The following post is spoiler-free.
You’ve probably read–or at least heard of–The First Law trilogy, Joe Abercrombie‘s highly acclaimed first three books. They compose a wide-ranging epic fantasy, driven by colorful and imaginative characters. There’s Logen Ninefingers, a notorious barbarian whose name is so well known throughout the Union and Gurkish Empire that men tremble when they learn his identity, especially as it relates to Logen’s berserker alter-ego, “The Bloody Nine.” Or there’s Sand dan Glotka, a one-time handsome officer, who is now a broken, disfigured, and hideous man, crippled after years of torture by the Gurkish. Illogically, Glotka now solicits confessions through brutal torture and coercion for the Union.
Spread across roughly 1,800 pages is a wealth of characters and each one is nearly as complex as Ninefingers and Glotka, a pair who make good examples for the entire trilogy. Glotka was once tortured, now he tortures; Ninefingers is given to bloody abandon in battle, but is just as often given to philosophical reflection when living daily life. Abercrombie’s characters are incredibly human: not always good and not always bad, which is what makes the writing so engaging and his characters real.
Besides the characters’ interactions, there is plenty of action. Say one thing about Joe Abercrombie, he writes one heck of a fight scene… and there are a lot fight scenes! In between chests cleaved by battle-axes and arrows finding their targets in the most gruesome of places, there is exploration, magic, horrible beasts, alliances, and backstabbing, making The First Law a far-flung, entertaining, and unpredictable story.
And maybe that’s why I enjoyed Abercrombie’s trilogy so much. While his characters almost universally act in their best interests, like many of us, sometimes they don’t. It’s this uncertainty of actions and outcomes that makes each page more compelling than the last.

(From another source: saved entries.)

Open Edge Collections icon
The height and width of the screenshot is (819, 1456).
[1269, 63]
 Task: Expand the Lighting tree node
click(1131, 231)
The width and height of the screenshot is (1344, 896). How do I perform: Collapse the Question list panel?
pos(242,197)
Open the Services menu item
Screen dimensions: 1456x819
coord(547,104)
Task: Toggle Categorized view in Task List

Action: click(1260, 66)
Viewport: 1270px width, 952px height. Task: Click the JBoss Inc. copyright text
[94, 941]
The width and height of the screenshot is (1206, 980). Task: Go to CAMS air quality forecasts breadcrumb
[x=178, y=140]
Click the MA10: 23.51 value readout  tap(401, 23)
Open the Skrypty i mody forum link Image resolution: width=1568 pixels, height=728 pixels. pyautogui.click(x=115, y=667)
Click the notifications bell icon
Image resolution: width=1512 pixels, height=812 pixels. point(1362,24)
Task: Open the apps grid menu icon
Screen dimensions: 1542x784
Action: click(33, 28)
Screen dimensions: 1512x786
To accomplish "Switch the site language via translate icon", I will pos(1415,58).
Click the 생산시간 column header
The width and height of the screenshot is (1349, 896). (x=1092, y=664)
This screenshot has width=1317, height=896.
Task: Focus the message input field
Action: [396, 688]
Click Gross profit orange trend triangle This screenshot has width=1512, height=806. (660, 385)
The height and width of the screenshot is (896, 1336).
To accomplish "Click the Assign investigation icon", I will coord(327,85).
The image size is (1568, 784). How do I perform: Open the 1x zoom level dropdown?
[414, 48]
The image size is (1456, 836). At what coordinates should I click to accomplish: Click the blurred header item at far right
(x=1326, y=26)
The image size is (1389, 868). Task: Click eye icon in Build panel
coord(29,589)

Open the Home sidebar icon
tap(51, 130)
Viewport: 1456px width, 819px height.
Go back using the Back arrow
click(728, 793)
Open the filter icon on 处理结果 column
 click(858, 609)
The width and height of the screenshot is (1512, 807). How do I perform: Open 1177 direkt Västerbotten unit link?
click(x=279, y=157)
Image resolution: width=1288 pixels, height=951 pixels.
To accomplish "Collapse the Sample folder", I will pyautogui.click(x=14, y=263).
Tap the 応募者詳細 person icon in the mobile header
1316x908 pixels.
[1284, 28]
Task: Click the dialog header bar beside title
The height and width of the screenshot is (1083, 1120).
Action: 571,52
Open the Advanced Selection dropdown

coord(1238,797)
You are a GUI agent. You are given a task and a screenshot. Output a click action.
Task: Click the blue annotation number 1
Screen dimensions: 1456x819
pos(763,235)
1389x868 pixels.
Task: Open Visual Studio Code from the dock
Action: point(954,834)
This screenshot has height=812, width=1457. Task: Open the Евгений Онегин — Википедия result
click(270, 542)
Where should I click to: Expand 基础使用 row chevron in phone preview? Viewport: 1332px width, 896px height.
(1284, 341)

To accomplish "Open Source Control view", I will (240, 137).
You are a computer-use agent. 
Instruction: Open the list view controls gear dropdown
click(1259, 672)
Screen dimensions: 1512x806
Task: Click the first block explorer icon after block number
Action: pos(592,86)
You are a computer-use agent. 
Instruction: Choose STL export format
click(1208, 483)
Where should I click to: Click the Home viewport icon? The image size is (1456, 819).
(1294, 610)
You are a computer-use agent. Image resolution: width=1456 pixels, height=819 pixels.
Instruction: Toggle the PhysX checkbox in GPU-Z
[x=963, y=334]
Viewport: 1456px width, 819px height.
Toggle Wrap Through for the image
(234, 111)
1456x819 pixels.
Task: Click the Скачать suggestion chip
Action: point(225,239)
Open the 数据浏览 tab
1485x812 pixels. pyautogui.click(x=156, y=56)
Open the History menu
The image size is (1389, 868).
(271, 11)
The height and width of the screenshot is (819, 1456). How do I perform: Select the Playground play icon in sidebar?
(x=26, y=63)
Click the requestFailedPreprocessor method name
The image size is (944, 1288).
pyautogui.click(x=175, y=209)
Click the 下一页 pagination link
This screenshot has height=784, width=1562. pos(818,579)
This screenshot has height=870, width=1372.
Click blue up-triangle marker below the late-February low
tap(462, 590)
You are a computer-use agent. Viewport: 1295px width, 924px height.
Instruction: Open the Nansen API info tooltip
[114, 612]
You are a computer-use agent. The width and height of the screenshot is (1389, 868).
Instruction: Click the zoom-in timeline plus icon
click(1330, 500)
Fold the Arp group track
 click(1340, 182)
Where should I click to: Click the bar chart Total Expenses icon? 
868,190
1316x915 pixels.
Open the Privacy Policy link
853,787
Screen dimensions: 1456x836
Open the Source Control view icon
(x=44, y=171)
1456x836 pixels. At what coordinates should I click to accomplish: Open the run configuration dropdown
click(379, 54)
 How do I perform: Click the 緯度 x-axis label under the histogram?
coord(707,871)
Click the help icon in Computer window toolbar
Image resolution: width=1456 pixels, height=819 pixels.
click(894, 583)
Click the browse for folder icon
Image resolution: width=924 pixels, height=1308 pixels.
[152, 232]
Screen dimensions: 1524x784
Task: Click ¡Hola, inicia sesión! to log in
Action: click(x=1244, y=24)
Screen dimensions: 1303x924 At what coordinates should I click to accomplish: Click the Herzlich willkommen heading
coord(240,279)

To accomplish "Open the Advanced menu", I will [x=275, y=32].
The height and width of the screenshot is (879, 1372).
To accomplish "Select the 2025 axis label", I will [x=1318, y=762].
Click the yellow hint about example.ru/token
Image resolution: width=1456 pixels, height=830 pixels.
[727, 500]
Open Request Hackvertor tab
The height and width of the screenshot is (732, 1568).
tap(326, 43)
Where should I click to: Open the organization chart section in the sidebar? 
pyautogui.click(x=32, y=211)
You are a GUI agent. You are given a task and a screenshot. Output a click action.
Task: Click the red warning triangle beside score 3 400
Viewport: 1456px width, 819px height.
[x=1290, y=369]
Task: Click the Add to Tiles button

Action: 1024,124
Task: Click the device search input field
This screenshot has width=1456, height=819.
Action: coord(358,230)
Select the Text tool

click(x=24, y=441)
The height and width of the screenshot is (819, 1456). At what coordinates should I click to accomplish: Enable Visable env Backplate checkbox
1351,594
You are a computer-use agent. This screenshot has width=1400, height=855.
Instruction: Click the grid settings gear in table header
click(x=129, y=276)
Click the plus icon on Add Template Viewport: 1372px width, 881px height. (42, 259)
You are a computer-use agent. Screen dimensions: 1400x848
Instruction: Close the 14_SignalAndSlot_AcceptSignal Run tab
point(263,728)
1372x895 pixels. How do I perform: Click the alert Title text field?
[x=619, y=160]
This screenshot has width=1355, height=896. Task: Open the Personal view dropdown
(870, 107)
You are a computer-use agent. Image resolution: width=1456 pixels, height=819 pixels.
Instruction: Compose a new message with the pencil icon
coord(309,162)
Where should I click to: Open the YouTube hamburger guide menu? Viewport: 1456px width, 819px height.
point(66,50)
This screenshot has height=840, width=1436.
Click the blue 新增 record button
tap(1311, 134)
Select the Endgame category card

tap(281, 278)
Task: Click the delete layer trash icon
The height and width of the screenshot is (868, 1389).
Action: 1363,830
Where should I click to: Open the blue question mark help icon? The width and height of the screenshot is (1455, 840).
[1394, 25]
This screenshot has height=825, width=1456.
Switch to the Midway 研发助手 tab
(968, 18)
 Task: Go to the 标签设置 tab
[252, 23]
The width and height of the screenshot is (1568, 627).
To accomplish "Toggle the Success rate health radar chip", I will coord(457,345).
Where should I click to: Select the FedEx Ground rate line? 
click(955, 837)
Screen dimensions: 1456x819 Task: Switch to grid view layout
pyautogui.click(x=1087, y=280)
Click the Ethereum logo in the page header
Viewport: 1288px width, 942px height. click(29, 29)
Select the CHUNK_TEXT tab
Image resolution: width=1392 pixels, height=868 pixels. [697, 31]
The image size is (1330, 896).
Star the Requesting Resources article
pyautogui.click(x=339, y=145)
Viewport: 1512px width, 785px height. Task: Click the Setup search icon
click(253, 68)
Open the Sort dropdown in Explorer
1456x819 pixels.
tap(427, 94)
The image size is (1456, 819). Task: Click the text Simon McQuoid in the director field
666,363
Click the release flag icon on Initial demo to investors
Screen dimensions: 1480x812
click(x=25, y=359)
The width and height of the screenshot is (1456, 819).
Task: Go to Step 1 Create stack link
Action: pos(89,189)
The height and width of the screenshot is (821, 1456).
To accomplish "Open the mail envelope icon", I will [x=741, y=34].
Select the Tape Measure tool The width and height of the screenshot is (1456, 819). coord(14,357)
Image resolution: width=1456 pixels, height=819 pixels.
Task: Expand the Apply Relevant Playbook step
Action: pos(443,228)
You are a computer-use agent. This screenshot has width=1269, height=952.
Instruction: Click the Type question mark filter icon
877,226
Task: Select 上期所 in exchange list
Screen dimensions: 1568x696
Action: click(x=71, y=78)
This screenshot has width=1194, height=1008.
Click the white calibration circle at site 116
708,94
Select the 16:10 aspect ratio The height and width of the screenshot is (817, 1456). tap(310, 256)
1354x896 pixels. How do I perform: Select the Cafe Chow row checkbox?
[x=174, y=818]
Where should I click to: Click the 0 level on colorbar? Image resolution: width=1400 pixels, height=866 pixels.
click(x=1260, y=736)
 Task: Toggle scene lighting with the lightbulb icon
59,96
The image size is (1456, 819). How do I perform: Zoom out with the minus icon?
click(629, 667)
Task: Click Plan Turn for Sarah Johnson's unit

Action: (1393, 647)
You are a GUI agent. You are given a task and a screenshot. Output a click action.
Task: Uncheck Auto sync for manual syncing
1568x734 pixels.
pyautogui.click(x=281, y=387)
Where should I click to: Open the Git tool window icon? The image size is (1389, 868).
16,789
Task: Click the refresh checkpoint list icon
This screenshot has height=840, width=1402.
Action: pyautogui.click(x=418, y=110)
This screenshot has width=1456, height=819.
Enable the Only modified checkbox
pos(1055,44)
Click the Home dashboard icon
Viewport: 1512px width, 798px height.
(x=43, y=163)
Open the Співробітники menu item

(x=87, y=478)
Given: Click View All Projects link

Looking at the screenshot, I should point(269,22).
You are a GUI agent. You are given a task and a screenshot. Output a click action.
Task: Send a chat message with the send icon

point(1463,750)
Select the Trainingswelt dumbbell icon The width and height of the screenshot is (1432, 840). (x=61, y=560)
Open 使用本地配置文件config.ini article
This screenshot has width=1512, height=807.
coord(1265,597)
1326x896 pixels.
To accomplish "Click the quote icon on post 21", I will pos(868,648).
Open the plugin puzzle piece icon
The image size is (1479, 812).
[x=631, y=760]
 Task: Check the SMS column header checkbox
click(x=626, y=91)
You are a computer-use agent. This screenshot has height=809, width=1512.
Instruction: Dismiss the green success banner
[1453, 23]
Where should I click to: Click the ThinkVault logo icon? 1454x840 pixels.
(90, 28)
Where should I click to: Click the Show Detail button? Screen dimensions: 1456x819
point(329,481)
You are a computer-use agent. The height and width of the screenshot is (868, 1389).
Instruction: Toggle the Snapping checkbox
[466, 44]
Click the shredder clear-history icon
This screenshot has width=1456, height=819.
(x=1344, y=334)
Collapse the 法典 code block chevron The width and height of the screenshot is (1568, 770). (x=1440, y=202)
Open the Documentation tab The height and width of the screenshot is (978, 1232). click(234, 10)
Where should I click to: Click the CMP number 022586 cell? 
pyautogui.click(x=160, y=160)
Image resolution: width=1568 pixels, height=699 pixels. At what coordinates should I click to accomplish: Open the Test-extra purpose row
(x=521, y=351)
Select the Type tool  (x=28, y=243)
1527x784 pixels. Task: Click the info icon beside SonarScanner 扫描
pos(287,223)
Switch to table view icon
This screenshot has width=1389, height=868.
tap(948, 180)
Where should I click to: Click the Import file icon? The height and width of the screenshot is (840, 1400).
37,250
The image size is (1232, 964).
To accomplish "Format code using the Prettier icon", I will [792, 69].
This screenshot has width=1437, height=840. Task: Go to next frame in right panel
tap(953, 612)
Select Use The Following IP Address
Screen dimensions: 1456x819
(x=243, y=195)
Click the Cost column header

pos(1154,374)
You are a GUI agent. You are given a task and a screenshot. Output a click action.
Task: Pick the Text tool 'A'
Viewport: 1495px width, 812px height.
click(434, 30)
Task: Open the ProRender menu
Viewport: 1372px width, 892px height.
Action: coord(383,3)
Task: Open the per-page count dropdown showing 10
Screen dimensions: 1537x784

The series is grim and dark and completely bleak and still a wonderful read. Abercrombie is sure to always dangle the slight glimmer of hope to keep the reader going. Still, it’s a much bigger story than anything I could convince my kids to read at this point (not to mention it touches on some scenes I wasn’t ready for them to see), which is why I was really excited when Abercrombie announced a couple of years ago that he was going to write a young adult trilogy.
The Shattered Sea saga debuted last summer with Half a King, followed by book two, Half the World, earlier this year. The trilogy will complete at the end of this month when Half a War is made available. The main character in the first book is Yarvi, a boy disabled with one bad hand and considered “half a man” in a world where the ability to swing a sword and heft a shield defines a man’s worth. Rather, Yarvi must wield his mind in the same way others use steel to survive, as he travels the Shattered Sea, gathering allies and plotting survival.
This trilogy has the same grittiness amid a dark, unforgiving world that made The First Law series so popular. The characters are just as complex, deceitful, and unpredictable as Ninefingers or Glotka, and their motives just as hard to guess; Half a King has several twists and turns of events that will leave you shaking your head in disbelief. It’s well-written and is chock-full of great lines like ”You may need two hands to fight someone, but only one to stab them in the back.”
Half the World picks right up where the first book’s page-turning prose left off. In this installment, Abercrombie writes an incredibly strong female lead, a girl whose swordplay is only surpassed by her snark. Can a woman play the part of warrior in a world of bloodthirsty men? Abercrombie thinks she can and then proves it… and exceptionally well. The developments of the first book continue as the heroes travel Half the World, building toward what seems a quite obvious conclusion, thanks to the title of late July’s release of Half a War.
The Shattered Sea has all the action and great characters of the First Law, but packaged in a more concise journey (fewer than 400 pages in each book). Abercrombie is aware of his space limitations and nary a paragraph is left to waste. It’s incredibly well-told heroic adventure and includes enough plot twists to keep readers guessing, thanks to the games played in the shadows. You will have a difficult time finding many better stories in YA today.
I believe Abercrombie’s success with Shattered Sea is due, largely, to his approach to writing YA. As he describes, “I started from the standpoint that young adults are, above all, adults. Just young ones. Many of them are extremely sophisticated in their reading. What they want to read isn’t radically different from what old adults [like me] want to read … So my aim was not to soften, or bowdlerize, or pull the teeth of my existing style, but to modify it for a new audience, a younger adult audience, but also a wider adult audience who might have found themselves turned off by the big size of some of the fantasy out there. My aim was to write something shorter, tighter, more focused, perhaps a smidge less cynical and pessimistic … Something a little less explicit in the sex, violence and swearing departments but absolutely with the edges left on, with the same shades of grey, the same moral complexity, the same shocks and challenges, the same visceral action, the same rich vein of dark humor that I fondly imagine my other books have offered. Whatever I came up with, I wanted it to retain the strength of my other work, to bring new readers to that work, and absolutely to appeal to the readers I already had.”